Reproduce the data below with every instance of "screenshot" changed to "snapshot" and nothing else altered. Leave the pictures out.
:: RECORDS FOR THE EXERCISE
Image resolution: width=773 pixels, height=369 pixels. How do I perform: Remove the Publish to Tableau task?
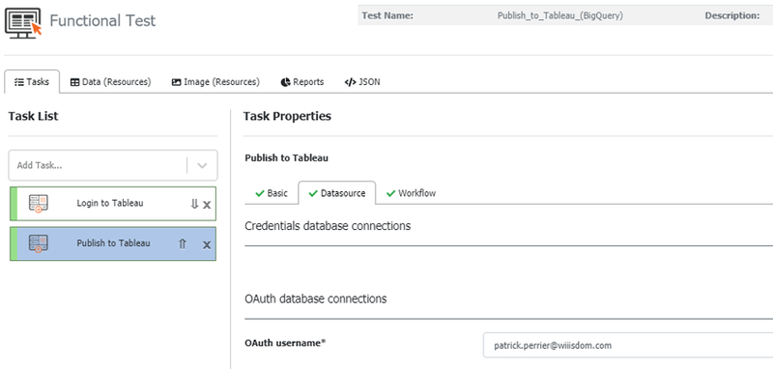click(x=207, y=244)
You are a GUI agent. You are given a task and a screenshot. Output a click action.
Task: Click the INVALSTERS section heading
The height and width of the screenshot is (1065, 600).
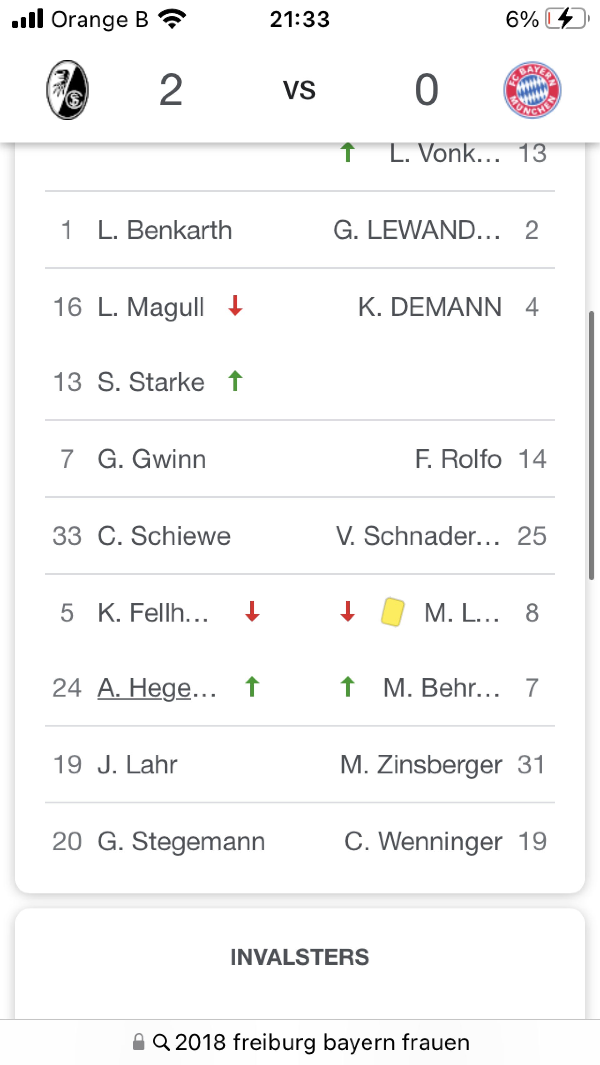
::::
• [OUTPUT FOR THIS TASK]:
Image resolution: width=773 pixels, height=369 pixels. How do I perform: Remove the Publish to Tableau task?
click(x=207, y=244)
You are a GUI agent. You are given a task and a snapshot. Output a click action.
Task: Click the INVALSTERS section heading
The height and width of the snapshot is (1065, 600).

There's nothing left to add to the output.